Declare required outputs on the request to give the model a contract:
{ "model": "default", "messages": [ {"role": "user", "content": "Generate a sin(x) plot and a CSV of the samples."} ], "enable_code_execution": true, "files": [ {"name": "plot.png", "format": "png"}, {"name": "samples.csv", "format": "csv", "description": "x, sin(x) columns"} ]}The non-streaming response carries the produced files in a top-level files array:
{ "files": [ { "id": "file_abc_r0_0", "name": "plot.png", "format": "png", "mime_type": "image/png", "bytes": 14823, "source": {"tool": "mistralrs_execute_python", "round": 0, "turn": 0}, "data_base64": "iVBORw0KGgo..." }, { "id": "file_abc_r0_1", "name": "samples.csv", "format": "csv", "mime_type": "text/csv", "bytes": 412, "source": {"tool": "mistralrs_execute_python", "round": 0, "turn": 0}, "text": "x,y\n0,0\n..." } ]}When streaming, each file is emitted as soon as it is produced via a named SSE event:
event: file_produceddata: {"id":"file_abc_r0_0","name":"plot.png","format":"png","mime_type":"image/png","bytes":14823,"source":{"tool":"mistralrs_execute_python","round":0,"turn":0},"data_base64":"iVBORw0KGgo..."}Each agentic_tool_calls[*] record gains a file_ids field that lists the ids of files attributable to that round, so apps can correlate files with the tool that wrote them.
Size policy
Section titled “Size policy”| Body | Inline | Above the cap |
|---|---|---|
| Up to 8 MB | Full body in text / data_base64. | The body field is omitted; fetch via GET /v1/files/{id}/content. |
Inside the model’s context, text files only ever expose the first 1024 bytes as a preview; the model uses read_file to inspect more. is_truncated() on the SDK File returns true when the wire body was elided.
Model tools
Section titled “Model tools”When the request declares files or enable_code_execution is on, the model gets two helper tools registered automatically:
read_file(file_id, start?, end?)— fetch part or all of a file the model has emitted.list_files()— enumerate files produced so far in this turn.
The Python executor tool also accepts an outputs: [string] parameter the model can use to declare what it wrote.

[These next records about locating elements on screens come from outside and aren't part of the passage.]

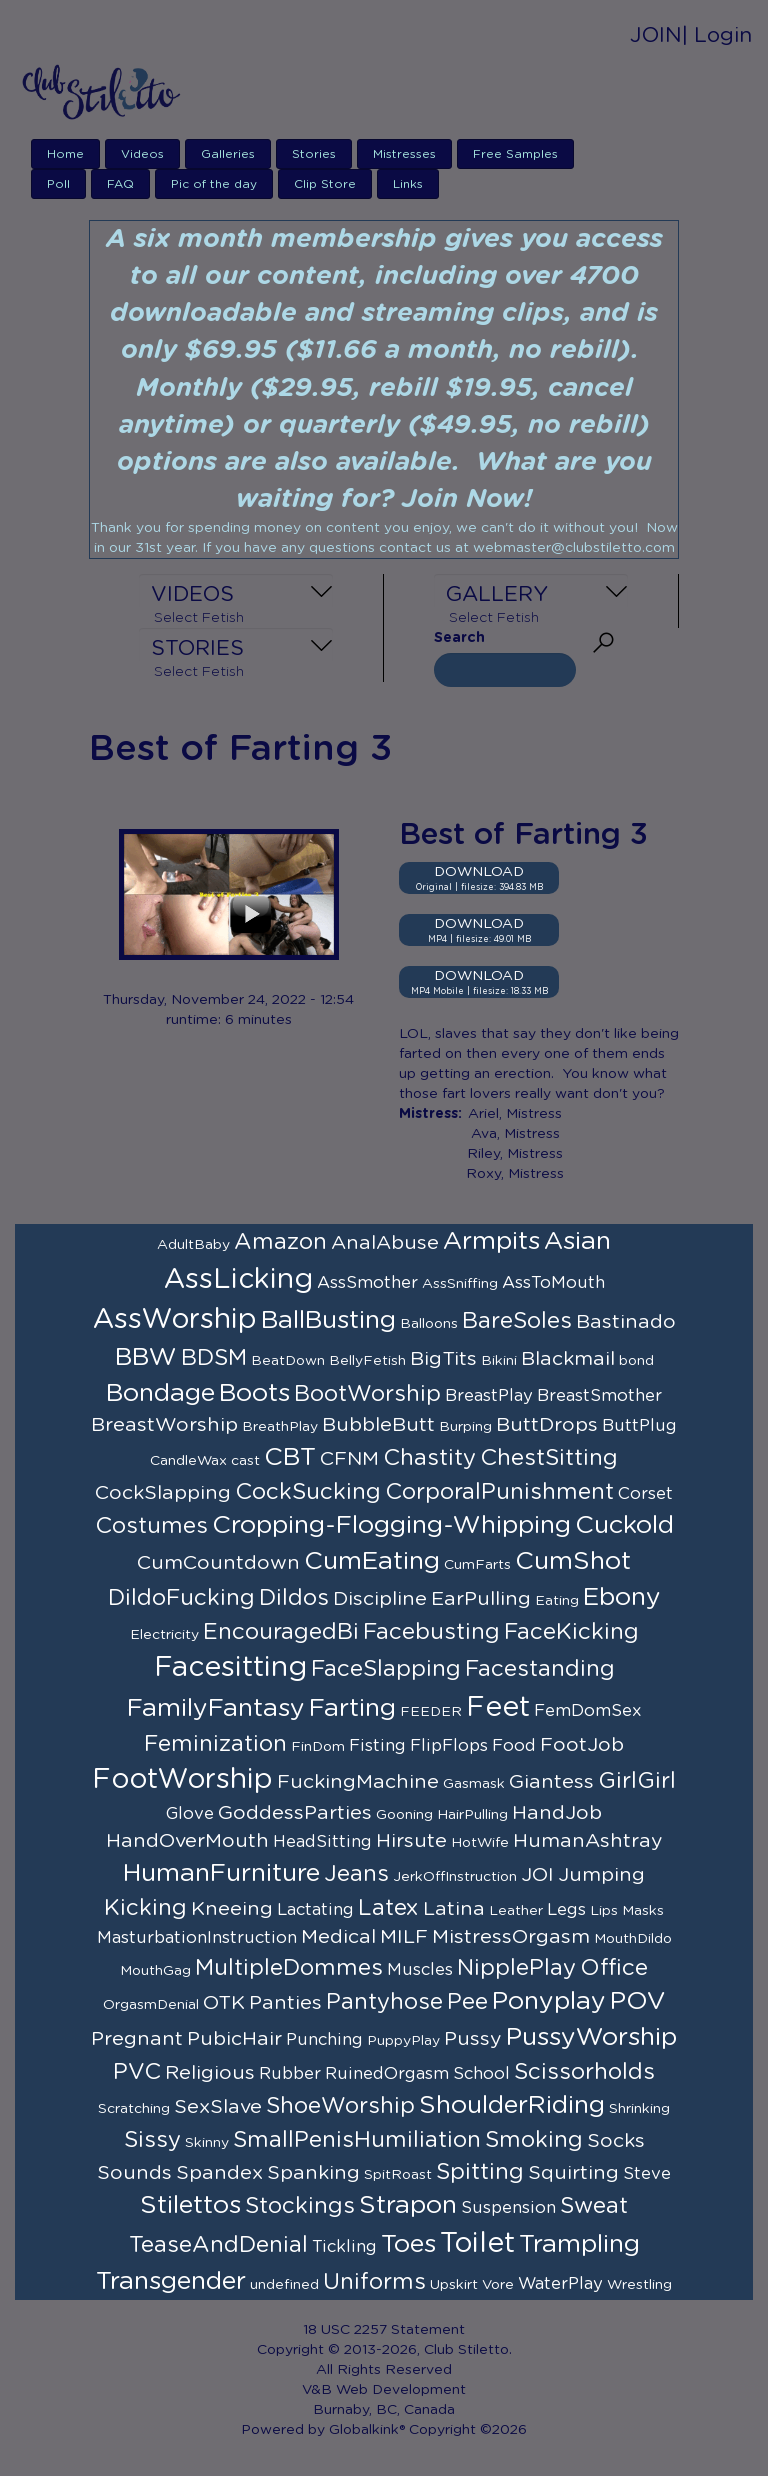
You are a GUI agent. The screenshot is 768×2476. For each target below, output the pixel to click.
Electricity (164, 1635)
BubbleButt (378, 1425)
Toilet (477, 2244)
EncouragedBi (281, 1632)
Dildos (294, 1598)
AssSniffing (460, 1284)
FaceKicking (571, 1632)
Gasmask (474, 1784)
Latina (454, 1909)
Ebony (622, 1597)
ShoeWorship (340, 2106)
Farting (352, 1708)
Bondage (160, 1393)
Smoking (534, 2140)
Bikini (499, 1361)
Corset (645, 1494)
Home (65, 154)
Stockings (300, 2206)
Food (514, 1746)
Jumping (601, 1875)
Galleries (228, 154)
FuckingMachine (358, 1782)
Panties (285, 2003)
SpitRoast (398, 2175)
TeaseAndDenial (218, 2245)
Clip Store (325, 184)
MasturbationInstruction (197, 1938)
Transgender (171, 2281)
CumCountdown (218, 1563)
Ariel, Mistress (515, 1114)
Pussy (473, 2039)
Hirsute (411, 1841)
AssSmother (367, 1283)
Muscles (420, 1970)
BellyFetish (367, 1361)
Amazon (280, 1242)
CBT (290, 1457)
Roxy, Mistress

Files declared via request.files are surfaced regardless.
Fetching by id
Section titled “Fetching by id”GET /v1/files/{id}/content returns the raw bytes with Content-Type, Content-Length, and Content-Disposition set. GET /v1/files/{id} returns the OpenAI-style metadata JSON. Status codes for the content endpoint:
| Code | Meaning |
|---|---|
| 200 | Body returned. |
| 404 | Unknown or expired file id. |
| 410 | File body was elided (request via the producing run instead). |
| 422 | The file is an error placeholder. |
Sessions
Section titled “Sessions”Use session_id when your app needs continuity across requests. Sessions can preserve tool history, generated media references, and code-execution state.
| Endpoint | Purpose |
|---|---|
GET /v1/sessions/{session_id} | Export a serialized session. |
PUT /v1/sessions/{session_id} | Import or replace a session. |
DELETE /v1/sessions/{session_id} | Delete a session. |
SDK boundaries
Section titled “SDK boundaries”| Surface | Current behavior |
|---|---|
| HTTP | Best surface for live model chunks, tool-progress timelines, files, and agent approval events. |
| Rust SDK | Model::stream_chat_request yields raw Response::AgenticToolCallProgress events. |
| Python SDK | Supports agentic requests, callbacks, code execution, and sessions. The streaming iterator currently yields model chunks; use HTTP SSE for the full timeline. |
| Web UI | Renders code execution, search, reasoning blocks, generated media, and approval cards inline. |
Security
Section titled “Security”Code execution runs with the permissions of the configured Python interpreter. Use agent_permission: "ask" or "deny" per request when an app needs tighter control over any server-executed agent action; a server-wide --agent-permission ask or deny cannot be loosened by the request. HTTP "ask" approval is app-driven over SSE, not a server terminal prompt. For untrusted users, run mistral.rs in a container or VM, use a low-privilege user, and constrain network access.